Boxing

Roy Jones Jr. Prepared for Anything Mike Tyson Throws His Way

Roy Jones Jr. is prepared to box. He also wants to put on a show. When he gets in the ring with the ever-unpredictable Mike Tyson in September, Jones Jr. said he will be prepared for anything Tyson throws his way.

Jones Jr. and Tyson are coming out of retirement

RELATED: George Foreman Concerned About Mike Tyson and Roy Jones Jr.

Roy Jones Jr. is 51 years old. He was enjoying his retirement after a stellar boxing career that saw him go 66-9 as a pro. He won his first 34 professional fights and went on to hold titles in four different weight classes. Now he’s about to fight another former heavyweight champion, Mike Tyson, in a battle of 50-plus-year-olds.

Recently, he got a phone call. “I’ve been trying to enjoy retirement, but people don’t seem to want to let me retire,” Jones said to ESPN. “They keep calling me, telling me that Mike wants to come back and that you’d be a great opponent for Mike. We always wanted to see it, but I would’ve preferred it back then. Tyson is a hell of a specimen still – still a problem to deal with. But at the same time, life is life, you only live once. You want to know what it’s like, you go in there and see. You still gotta see it.”

The two are scheduled to meet on Sept 12 in an eight-round exhibition match. Tyson is 54 years old and appears to still be in great shape in some of the workout videos he has posted. “Just because we are 54, it doesn’t mean that we have to start a new career and our lives are totally over,” Tyson told ESPN. “Not when you feel as beautiful as I do, and I’m sure that other people feel the same way.”

Mike Tyson ready to go at 54

Mike Tyson may be the most powerful puncher in boxing history. He’s also very unpredictable. Former heavyweight boxing champion George Foreman expressed a little concern about two guys over 50 years old going at it in the ring.

Foreman, in an interview with TMZ Sports, said boxing is much different when you’re 50 years old. The punches are much more potent when you’re past your prime. “In my younger days, you get hit in the head, you shake it off and you come back,” Foreman said. “Whereas, when you get older and you get hit, it stays there for a month. You shake it off and the next time, it stays there for a year.”

Tyson said he believes his experience will outweigh any dangers. “We’re both accomplished fighters, we know how to take care of ourselves,” he said to ESPN. “It’s an eight-round exhibition. And, listen, we’ll be all right. Trust me, we can take care of ourselves.”

Jones Jr. ready for anything Tyson brings

In an ESPN article Tuesday, Roy Jones Jr. said he’s not sure exactly what to expect from Mike Tyson. With that in mind, he is prepping for anything. Jones Jr. is torn between being an entertainer and a boxer.

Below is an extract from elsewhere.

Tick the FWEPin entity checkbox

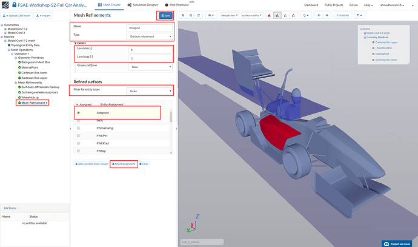click(x=78, y=135)
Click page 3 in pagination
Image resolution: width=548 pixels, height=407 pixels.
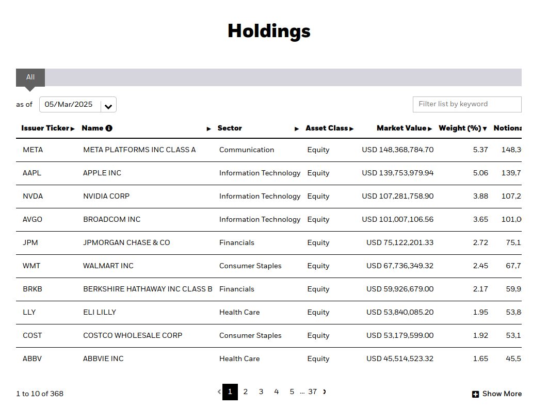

“For me, I know how to have fun in the ring and try to make it the best that I can make it,” Jones Jr. said. “But at the same time, Mike knows one way. It’s like playing with a pit bull pup. … He’ll play, but he’ll get lost because all he knows is (to) … go at it. So that’s all Mike knows — go at it. So I’ve got to be prepared for whatever Mike comes out with.”

Jones knows he has to be prepared for the Mike Tyson everyone once knew. “Because you’re dealing with Mike Tyson,” he said, “you’re at the mercy of Mike Tyson. If Mike decides to turn it on for five seconds, who’s going to save you? Nobody. So you better be ready to save yourself. You better be ready for it. You don’t know what Mike might do and you don’t know which Mike might come. Mike might get mad because he can’t hit you like he wants to.”